With 3,430 feet of vertical, Whiteface has the most vertical drop east of the Rockies, and three peaks to choose from. A true top to bottom run will leave the legs screaming. From the summit on a sunny day, you can look off to the Great Range, which includes 5,344-foot Mount Marcy, the tallest mountain in New York, and the ski jumps that loom over the village of Lake Placid—remnants from another time.
And if the storms don’t come, or a February thaw leaves the mountain reeling, Whiteface has top-notch snowmaking. With 99 percent coverage capability, snowmaking piles up snow in even the unluckiest of seasons. Come late-season, ski patrol will open the Slides, a side-country big-mountain skiing experience that will have you wondering if you’re in the middle of a backcountry ski tour, or even on the East Coast at all.

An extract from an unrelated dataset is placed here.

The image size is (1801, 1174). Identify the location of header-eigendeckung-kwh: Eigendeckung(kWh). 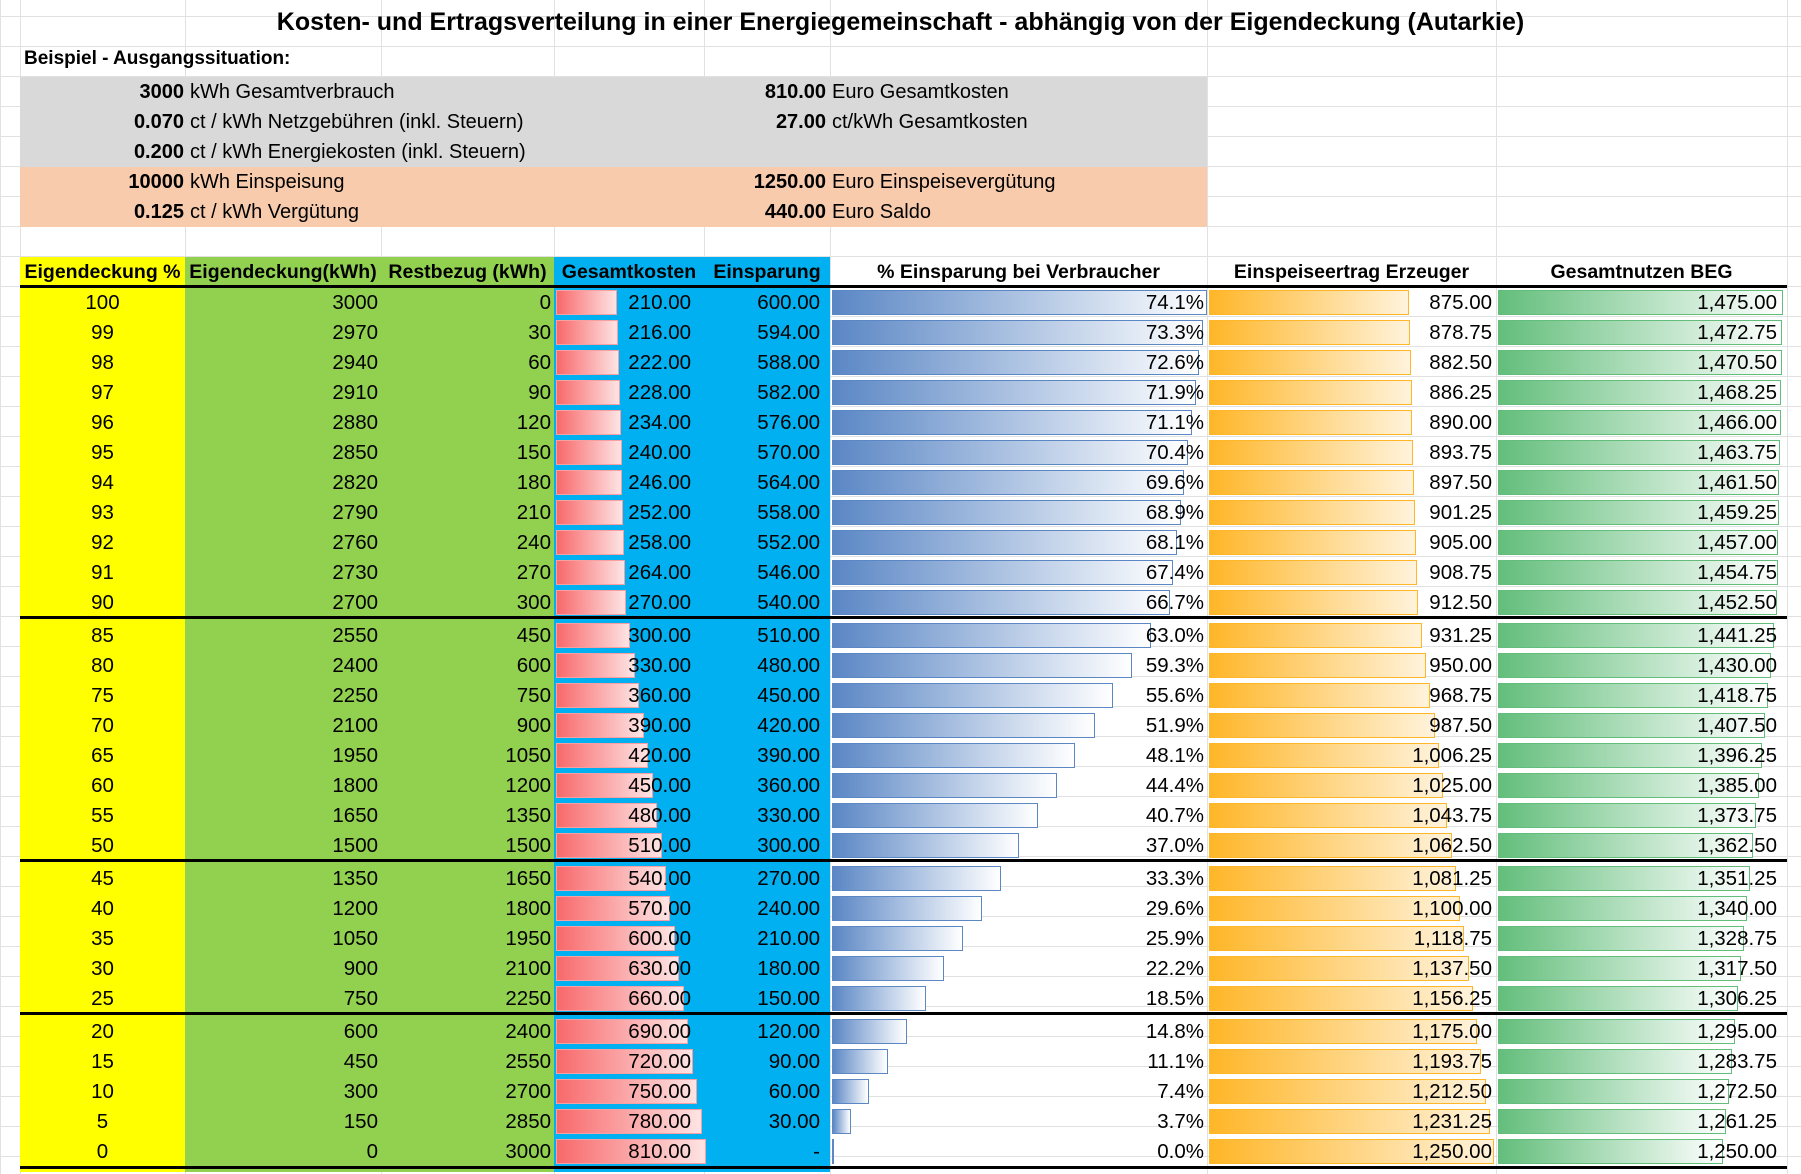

New York state is huge, full of character surging throughout each region. From the summits of these ski areas—Gore and Whiteface run by the state, Oak and Titus privately owned—wilderness beckons. Additionally, Pisgah, West, and McCauley ski areas are regional options, as well. Lakes and rivers stretch on for hundreds of miles; condos, clear-cuts, and extravagant resorts are non-existent. The land that lies between is protected, and will be forever. These resorts encourage visitors to get out into the local towns, explore the richness and wild character so specific to the Adirondack region. The relationship between these ski areas and the towns below is symbiotic. People come to the area to go skiing, but fall in love with the kindness given at the gear shop in town, the meal they had at a café offering local foods. And, of course, the mountains. There isn’t anything like the wildness found in this part of the state. The skiing that happens in the Adirondacks seems to transcend ego and expensive gear. It’s accessible and gets back to the roots of the sport: having fun while going fast downhill.